**Tarea del ejercicio 1**. Cambie "malos tiempos" por "tiempos difíciles" y transcriba el fragmento del texto sobre el saber universitario que comienza en "Son malos tiempos" y termina en "de esta tendencia.".
**Tarea del ejercicio 2**. Resuma en menos palabras el párrafo del texto sobre el saber universitario que empieza con "Un ejemplo muy ilustrativo" y conserve sus datos principales.
**Tarea del ejercicio 3**. Retome el texto sobre el saber universitario y continúelo a partir de su última oración.

:: Texto de lectura ::

Son malos tiempos para el saber universitario, que correspondería a una modernidad liberada de su hipoteca capitalista; la consigna parece ser eliminar la complicidad que reúne peligrosamente a las ciencias y las humanidades en el trabajo constructivo y cuestionador de la modernidad establecida. Sin embargo, muchos son los focos de resistencia que se mantienen y aparecen en contra de esta tendencia.

  Un ejemplo muy ilustrativo de este menosprecio nos ha ofrecido en estos días, más aun que el intento de eliminación del estudio de la filosofía –que es el núcleo de todas la humanidades- de los planes de estudio nacionales del bachillerato, el hecho de que se condescienda, después de todo, a confiarle a la filosofía -aunque subdividida en distintas disciplinas- un apartado de menor importancia dentro del programa de estudios, y no un apartado para ella sola, sino compartido con “otras ciencias sociales”.

:::
:: Datos presentados ::

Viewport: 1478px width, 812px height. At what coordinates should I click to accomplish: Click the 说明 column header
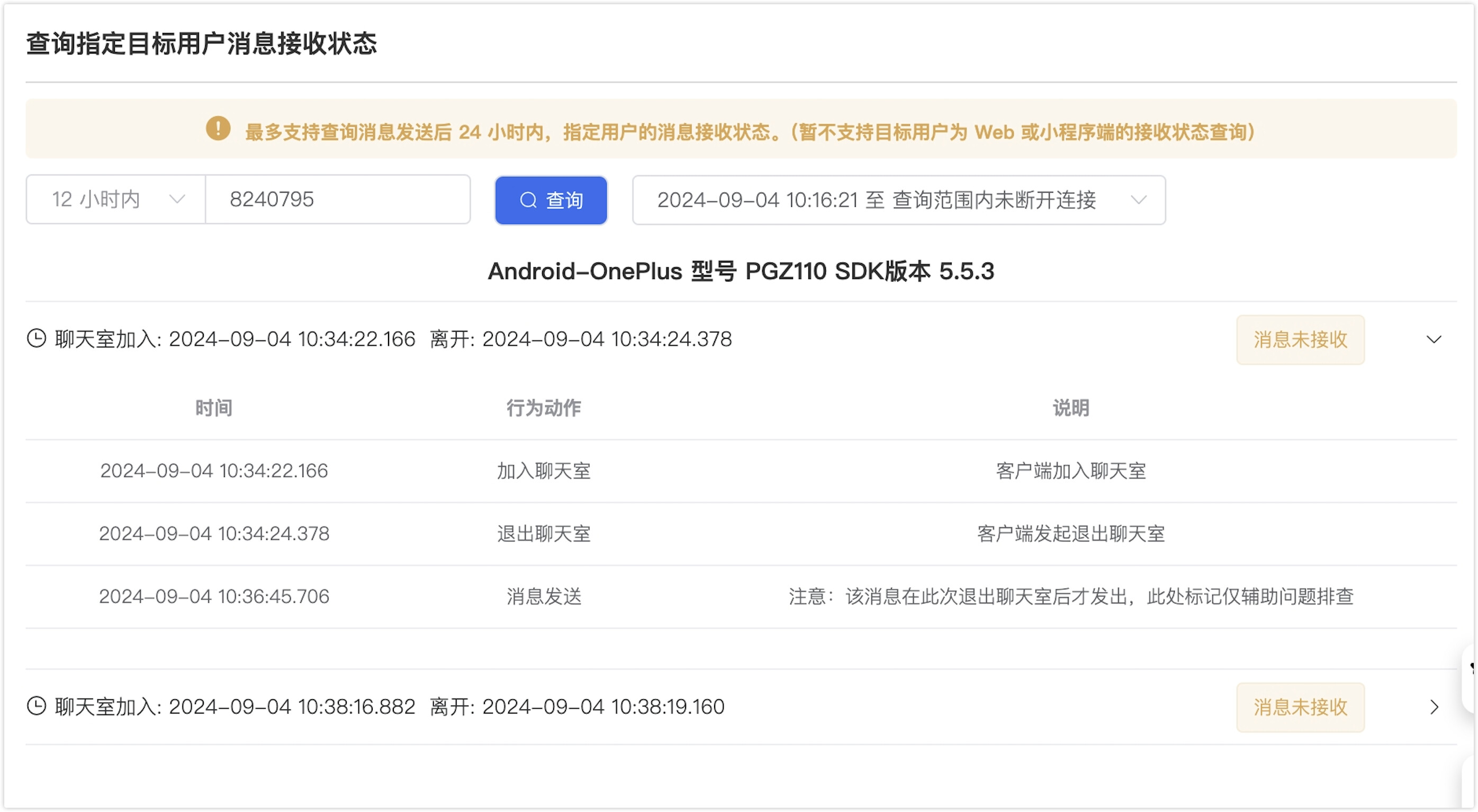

:::

**Respuesta escrita 1**.
Son tiempos difíciles para el saber universitario, que correspondería a una modernidad liberada de su hipoteca capitalista; la consigna parece ser eliminar la complicidad que reúne peligrosamente a las ciencias y las humanidades en el trabajo constructivo y cuestionador de la modernidad establecida. Sin embargo, muchos son los focos de resistencia que se mantienen y aparecen en contra de esta tendencia.

**Respuesta escrita 2**. Un ejemplo muy ilustrativo de este menosprecio ha sido el intento de suprimir la filosofía, núcleo de todas las humanidades, de los planes nacionales de estudio del bachillerato. Aún más revelador resulta que se le conceda, subdividida en distintas disciplinas, un apartado de menor importancia en el programa, y además compartido con "otras ciencias sociales".

**Respuesta escrita 3**.
  Y es que lo que la sociedad civil capitalista mira en las ciencias “duras” no es en verdad otra cosa que un instrumento de la técnica refuncionalizada por el capital; instrumento que resulta más efectivo mientras más depurado está, mientras menos obstáculos de origen humanista tiene que vencer. Como puede verse, en este trato mercantificador de las ciencias “duras” hay un menosprecio implícito de ellas que no es menor que el que recae sobre el saber humanista, el otro componente del saber universitario; aunque sea un menosprecio que se encuentra bien disfrazado bajo los desbordados elogios que esta sociedad civil hace de ellas de labios afuera.

  Son malos tiempos, decía, para el muy especial tipo de saber que es el saber universitario, el saber que correspondería a una modernidad liberada de su hipoteca capitalista, como es la modernidad que se suponía posible en la utopía liberal radical. Lo mismo en Norteamérica que en Europa y el resto del mundo occidentalizado, la consigna parece ser la de eliminar esa “complicidad”, en sí mismo conflictiva, que reúne “peligrosamente” a las ciencias y las humanidades en el trabajo por un lado constructivo y por otro cuestionador de la modernidad establecida, que es el trabajo de producción de conocimiento característico de la universidad moderna. Sin embargo, también en estos tiempos, muchos son los focos de resistencia que se mantienen y que aparecen en contra de esta tendencia predominante.  En la América latina parece haber un consenso en el mundo académico, que señala a la Universidad de México como el más notorio y más coherente de todos esos polos; como el lugar en donde la esencia de la universidad no sólo se resguarda sino que se renueva y fortalece.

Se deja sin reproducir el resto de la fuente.